マサムネの気持ちは大変にありがたかったが、やはり腰に帯びているのは剣よりも刀のほうがいい。
それに小刀は折れているだけで錆びているわけでもないので、巨猿や隻腕の兵法者に使ったように飛刀術としてならば十分に扱えた。
むしろ、刀身が短くなった分だけより精妙に威力を乗せて使えるようになったほどだ。
とはいえ、将来的にはどうにかしなくてはならないだろう。
飛刀術でしか使われないと言うのも、小刀からしてみれば無念に違いない。
「武蔵さん……あなたは本物のサムライなのですね」
小刀に対する思いを正直に口にしたとき、マサムネは嬉しそうに大きく頷いた。
「代わりの剣を、などと出過ぎた真似をして申し訳ありませんでした。このことは忘れて下さい」
マサムネは武蔵に対して深々と頭を下げる。
「お詫びと言ったら何ですが、伊織さんのことはお任せください。出来る限りのことはさせていただきます」
今度は武蔵がマサムネに頭を下げた。
「そう言っていただけると大変に助かります。何卒、伊織のことをよしなに。この礼は必ずいたしますゆえ」
と、武蔵がマサムネに心から思っていたことを伝えたときだ。
「礼などとはとんでもない。あなたたちはマサミツの命の恩人でもあるのですよ。お礼ならばこちらがしたいほどです」
ただ、とマサムネは神妙な面持ちで二の句を紡ぐ。
「あなたが無事に帰ってきたあかつきには、一つだけ私の願いを聞いていただけませんか?」
武蔵は「願いですと?」とマサムネに訊き返す。
マサムネは大きく首を縦に振った。
「それは構いませんが、どのような願いなのですかな?」
一宿一飯以上の借りを作っているマサムネの願いならば、大半のことは聞き入れようと武蔵は思った。

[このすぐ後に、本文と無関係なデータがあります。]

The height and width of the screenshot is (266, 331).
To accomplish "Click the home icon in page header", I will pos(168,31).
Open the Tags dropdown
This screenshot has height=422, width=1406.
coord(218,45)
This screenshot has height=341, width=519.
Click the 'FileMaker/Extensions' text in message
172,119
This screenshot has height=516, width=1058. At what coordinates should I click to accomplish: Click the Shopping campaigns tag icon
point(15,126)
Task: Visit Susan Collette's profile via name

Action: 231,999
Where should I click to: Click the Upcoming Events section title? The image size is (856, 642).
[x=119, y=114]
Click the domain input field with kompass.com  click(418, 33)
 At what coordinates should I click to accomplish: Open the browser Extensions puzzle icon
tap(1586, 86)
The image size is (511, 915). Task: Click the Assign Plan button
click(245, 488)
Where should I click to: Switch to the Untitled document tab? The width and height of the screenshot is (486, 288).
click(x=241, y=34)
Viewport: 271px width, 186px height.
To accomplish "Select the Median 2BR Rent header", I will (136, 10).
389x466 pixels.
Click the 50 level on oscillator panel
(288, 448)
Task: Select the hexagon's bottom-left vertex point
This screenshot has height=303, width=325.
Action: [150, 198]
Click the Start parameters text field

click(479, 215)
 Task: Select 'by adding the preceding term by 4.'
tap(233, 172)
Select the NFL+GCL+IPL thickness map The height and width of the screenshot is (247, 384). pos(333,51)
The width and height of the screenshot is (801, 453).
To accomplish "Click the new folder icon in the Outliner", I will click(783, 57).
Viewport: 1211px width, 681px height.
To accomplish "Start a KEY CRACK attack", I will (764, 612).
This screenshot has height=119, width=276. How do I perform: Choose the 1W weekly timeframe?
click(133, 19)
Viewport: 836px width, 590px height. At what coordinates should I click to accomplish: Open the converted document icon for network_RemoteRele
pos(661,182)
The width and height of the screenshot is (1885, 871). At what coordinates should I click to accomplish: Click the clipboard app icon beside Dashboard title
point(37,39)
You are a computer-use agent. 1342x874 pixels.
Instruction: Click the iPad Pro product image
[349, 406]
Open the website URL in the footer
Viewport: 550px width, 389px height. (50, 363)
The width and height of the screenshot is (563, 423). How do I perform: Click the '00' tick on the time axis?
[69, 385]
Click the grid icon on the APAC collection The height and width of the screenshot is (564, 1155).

やがてマサムネが「それは……」と内容を話そうとしたときである。
勢いよく出入口の扉を開けてルリが出てきた。
「待たせたな、オッサン。おかみさんには薬について一通り説明してきたさかい、これで数日は伊織も何とか持つやろ。あとはなるべく早く〈ソーマ〉を見つけて戻るだけや」
「うむ、そうか」
これでようやく役者が揃った。
あとは冒険者ギルドへと赴き、冒険者とやらになって迷宮へ行く。
そして〈ソーマ〉という約束を見つけて持ち帰るのみだ。
しかし、その前に聞いておくことがある。
「……して、マサムネ殿。そなたの願いと言うのは?」
中途半端に聞きそびれてしまったことを尋ね返す武蔵。
そんな武蔵にマサムネは軽く頭を左右に振った。
「いえ、それはお二人が帰ってきたときに改めてお話いたします」
時が惜しかったこともあったので、武蔵もそれ以上に聞くのは止めた。
「それでは、マサムネ殿。伊織のことをよろしくお頼み申す……しからば、ご免」
武蔵は振り返ると、ルリに「行くぞ」と告げて歩き始める。
「そんな焦んなや、オッサン。そんなに急いでも冒険者ギルドは逃げへんよ」
そう言いながら、ルリは武蔵の背中を追うようにして歩を進めていく。
マサムネは遠ざかる二人の背中に向かって頭を下げる。
「ご武運をお祈りしております」
通りの奥へと消えていく武蔵とルリに対して、マサムネはいつまでも頭を下げ続けていた。